EXERCISE INSTRUCTIONS:
Repeat the lines below exactly as written, please, from the line with "Click the Scan sched icon in remote taskbar" to the line with "2576x1283 pixels.", both lines included, and no others.

[Records from a data collection]
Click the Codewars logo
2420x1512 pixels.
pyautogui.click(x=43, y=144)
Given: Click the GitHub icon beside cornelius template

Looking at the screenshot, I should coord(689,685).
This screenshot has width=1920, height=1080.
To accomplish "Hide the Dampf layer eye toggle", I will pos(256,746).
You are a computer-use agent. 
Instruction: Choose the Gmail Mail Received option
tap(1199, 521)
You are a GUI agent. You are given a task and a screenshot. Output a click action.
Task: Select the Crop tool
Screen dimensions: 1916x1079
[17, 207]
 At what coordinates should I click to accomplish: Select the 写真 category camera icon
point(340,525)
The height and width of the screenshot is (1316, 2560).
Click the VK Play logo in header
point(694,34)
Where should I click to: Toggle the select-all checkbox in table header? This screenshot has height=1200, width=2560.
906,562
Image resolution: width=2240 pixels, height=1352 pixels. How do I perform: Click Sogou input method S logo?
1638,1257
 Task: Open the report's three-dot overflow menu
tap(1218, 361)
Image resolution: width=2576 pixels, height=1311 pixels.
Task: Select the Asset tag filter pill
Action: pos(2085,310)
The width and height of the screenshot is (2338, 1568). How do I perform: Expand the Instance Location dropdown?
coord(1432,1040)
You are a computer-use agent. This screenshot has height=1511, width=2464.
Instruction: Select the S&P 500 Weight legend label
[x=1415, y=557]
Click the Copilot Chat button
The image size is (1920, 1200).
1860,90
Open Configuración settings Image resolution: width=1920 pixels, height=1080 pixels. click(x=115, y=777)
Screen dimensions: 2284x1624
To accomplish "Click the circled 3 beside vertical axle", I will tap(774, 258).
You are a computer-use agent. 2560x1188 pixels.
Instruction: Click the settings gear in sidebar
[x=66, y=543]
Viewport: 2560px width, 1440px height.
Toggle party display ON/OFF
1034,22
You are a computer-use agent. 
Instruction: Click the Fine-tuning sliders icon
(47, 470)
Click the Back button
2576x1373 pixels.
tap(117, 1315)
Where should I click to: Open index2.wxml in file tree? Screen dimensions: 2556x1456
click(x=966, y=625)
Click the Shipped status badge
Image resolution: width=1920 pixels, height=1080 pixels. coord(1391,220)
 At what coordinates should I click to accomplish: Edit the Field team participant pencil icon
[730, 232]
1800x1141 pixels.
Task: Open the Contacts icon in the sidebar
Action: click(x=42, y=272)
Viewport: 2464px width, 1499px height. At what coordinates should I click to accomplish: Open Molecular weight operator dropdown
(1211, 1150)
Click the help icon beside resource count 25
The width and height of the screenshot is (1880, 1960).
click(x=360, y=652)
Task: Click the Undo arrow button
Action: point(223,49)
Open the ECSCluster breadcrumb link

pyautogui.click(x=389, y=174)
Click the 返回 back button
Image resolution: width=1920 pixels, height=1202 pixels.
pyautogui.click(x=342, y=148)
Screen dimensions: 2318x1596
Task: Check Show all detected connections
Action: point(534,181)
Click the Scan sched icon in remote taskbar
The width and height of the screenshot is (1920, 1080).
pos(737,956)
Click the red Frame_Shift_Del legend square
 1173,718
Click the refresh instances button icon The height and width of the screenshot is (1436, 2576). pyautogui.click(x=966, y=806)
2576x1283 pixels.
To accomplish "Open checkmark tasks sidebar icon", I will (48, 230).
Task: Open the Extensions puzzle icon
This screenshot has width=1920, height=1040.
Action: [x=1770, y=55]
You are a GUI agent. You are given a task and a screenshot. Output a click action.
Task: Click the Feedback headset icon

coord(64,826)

EXERCISE RESPONSE:
Click the Scan sched icon in remote taskbar
The width and height of the screenshot is (1920, 1080).
pos(737,956)
Click the red Frame_Shift_Del legend square
 1173,718
Click the refresh instances button icon The height and width of the screenshot is (1436, 2576). pyautogui.click(x=966, y=806)
2576x1283 pixels.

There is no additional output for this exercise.